How to submit single-cell data
For single-cell gene expression data, submit raw data to DRA and processed data to GEA. Submit de-multiplexed (divided) sample and data files in the case of dozens cells (samples). In the case of more number of cells and de-multiplexed data affect reproducibility, submit multiplexed (mixed) sample and data files.
Regarding the 10x Genomics data files, please refer to What format of 10x Genomics data should I submit to NCBI GEO/SRA?.

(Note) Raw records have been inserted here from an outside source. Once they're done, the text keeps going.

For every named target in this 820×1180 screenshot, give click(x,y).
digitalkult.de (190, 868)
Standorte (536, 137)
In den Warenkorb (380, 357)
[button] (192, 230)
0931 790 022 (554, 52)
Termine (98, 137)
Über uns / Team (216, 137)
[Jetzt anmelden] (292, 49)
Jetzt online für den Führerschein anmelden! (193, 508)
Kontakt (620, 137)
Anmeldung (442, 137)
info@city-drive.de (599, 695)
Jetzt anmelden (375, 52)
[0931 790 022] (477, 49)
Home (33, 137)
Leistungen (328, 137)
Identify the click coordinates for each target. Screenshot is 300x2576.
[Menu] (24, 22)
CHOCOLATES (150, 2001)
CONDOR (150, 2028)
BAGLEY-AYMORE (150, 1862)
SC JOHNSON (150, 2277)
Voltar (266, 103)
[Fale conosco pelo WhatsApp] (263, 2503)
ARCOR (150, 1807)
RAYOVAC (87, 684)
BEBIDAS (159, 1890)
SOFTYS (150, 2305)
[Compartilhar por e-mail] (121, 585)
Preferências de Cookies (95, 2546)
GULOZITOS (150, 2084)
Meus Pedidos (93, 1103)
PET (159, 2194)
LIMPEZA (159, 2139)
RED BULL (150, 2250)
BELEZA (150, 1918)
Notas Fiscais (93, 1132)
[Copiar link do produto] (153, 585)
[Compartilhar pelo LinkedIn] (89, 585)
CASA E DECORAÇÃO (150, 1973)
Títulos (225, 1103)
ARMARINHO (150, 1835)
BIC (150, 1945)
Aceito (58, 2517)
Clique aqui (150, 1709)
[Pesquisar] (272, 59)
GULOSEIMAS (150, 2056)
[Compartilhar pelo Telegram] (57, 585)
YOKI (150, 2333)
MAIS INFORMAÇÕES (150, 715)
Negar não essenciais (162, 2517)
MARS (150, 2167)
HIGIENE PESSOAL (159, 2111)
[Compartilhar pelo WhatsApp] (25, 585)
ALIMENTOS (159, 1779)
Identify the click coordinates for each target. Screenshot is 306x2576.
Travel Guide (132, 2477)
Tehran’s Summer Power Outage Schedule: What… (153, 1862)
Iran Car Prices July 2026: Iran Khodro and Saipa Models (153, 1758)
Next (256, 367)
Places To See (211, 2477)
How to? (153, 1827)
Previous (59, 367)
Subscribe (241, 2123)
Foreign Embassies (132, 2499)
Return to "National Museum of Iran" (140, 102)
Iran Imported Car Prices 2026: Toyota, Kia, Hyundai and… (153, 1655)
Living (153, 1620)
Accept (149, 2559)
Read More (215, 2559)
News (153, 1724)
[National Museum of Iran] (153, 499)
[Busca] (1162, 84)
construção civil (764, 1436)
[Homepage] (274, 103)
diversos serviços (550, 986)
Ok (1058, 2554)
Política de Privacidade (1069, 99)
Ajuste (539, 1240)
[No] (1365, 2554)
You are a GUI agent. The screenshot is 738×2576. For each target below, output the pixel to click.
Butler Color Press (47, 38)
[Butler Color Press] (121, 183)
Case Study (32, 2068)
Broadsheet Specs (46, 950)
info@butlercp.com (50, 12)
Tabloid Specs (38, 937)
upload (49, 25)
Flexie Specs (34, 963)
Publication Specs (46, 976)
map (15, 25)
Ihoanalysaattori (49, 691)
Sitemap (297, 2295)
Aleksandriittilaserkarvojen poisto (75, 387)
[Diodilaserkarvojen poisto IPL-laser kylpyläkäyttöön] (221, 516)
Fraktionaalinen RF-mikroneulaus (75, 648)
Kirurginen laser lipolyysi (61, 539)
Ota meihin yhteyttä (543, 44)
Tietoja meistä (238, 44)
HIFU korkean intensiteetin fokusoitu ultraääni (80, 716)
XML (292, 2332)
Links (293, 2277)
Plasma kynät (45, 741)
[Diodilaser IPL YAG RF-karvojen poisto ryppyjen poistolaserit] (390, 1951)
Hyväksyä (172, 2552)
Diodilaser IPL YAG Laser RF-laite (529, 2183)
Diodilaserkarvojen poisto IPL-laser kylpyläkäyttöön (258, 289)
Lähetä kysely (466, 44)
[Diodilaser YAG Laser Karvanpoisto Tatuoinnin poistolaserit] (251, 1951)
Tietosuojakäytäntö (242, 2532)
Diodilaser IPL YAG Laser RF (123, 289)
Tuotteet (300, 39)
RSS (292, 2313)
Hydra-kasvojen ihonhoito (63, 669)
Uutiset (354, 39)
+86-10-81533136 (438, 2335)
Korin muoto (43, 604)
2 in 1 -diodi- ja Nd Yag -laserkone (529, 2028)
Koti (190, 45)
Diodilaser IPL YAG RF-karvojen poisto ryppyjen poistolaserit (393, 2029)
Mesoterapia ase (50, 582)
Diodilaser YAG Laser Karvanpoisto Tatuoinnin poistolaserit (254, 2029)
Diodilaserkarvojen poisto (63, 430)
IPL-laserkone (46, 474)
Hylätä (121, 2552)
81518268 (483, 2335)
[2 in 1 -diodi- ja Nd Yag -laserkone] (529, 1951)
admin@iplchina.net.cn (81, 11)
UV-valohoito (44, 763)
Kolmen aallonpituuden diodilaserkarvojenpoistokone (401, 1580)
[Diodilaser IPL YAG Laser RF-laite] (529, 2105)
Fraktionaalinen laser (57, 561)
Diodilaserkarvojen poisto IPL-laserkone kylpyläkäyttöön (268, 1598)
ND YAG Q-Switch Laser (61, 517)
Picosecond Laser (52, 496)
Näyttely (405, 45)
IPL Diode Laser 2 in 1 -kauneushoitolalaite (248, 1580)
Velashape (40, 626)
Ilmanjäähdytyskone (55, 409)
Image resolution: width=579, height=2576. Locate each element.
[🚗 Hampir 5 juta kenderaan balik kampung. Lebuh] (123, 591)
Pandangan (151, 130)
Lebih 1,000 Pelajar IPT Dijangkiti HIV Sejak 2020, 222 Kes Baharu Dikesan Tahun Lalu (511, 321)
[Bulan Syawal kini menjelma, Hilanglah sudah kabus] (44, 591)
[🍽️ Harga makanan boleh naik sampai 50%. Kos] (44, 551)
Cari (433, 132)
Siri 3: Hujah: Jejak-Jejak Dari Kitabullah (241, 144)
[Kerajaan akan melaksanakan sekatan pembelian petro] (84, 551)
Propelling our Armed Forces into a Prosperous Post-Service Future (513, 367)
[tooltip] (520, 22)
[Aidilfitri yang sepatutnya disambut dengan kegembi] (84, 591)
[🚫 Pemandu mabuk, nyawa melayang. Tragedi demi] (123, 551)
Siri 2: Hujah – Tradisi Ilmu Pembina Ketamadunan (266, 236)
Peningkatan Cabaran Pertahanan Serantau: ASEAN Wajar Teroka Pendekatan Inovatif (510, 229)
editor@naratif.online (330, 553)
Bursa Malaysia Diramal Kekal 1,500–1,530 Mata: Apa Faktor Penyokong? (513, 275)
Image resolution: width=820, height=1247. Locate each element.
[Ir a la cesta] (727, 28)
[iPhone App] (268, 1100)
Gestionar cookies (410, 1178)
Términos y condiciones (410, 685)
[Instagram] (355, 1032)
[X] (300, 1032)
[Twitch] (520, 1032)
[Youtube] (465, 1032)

In both de-multiplexed and multiplexed submissions, describe methods, name and version of kit (e.g., Smart-seq2, 10x, Drop-seq) used for single-cell library construction in Library Construction Protocol of the DRA Experiment. For 10x technology, describe version of 10x chemistry (e.g., v1, v2).
Data file formats
Submit raw data in fastq or bam to DRA. Include barcode sequences.
For 10x bam files without barcode sequences, submit fastq instead. Please see Generating FASTQs with cellranger mkfastq
GEA Experiment Type
Select ‘RNA-seq of coding RNA from single cells’ or ‘RNA-seq of non coding RNA from single cells’. GEA Experiment Type
Create a sample for each cell in BioSample and describe cell-specific information in sample attributes.
|sample 1||…||cell 1||cell type A||OK|
|sample 2||…||cell 2||cell type B||OK|
|sample 3||…||cell 3||not applicable||2 cells|
Submit fastq or bam de-multiplexed for each cell (sample).
Create a sample for each library (usually contains hundreds to thousands of cells) in BioSample.
Since there is no information about the individual cells at the sample
annotation or file level, include the analysis results, cell-specific
attributes, read count matrix and barcode sequences in processed data
Loupe Browser files for data visualization and analysis (cloupe.cloupe) may be included (Understanding Outputs).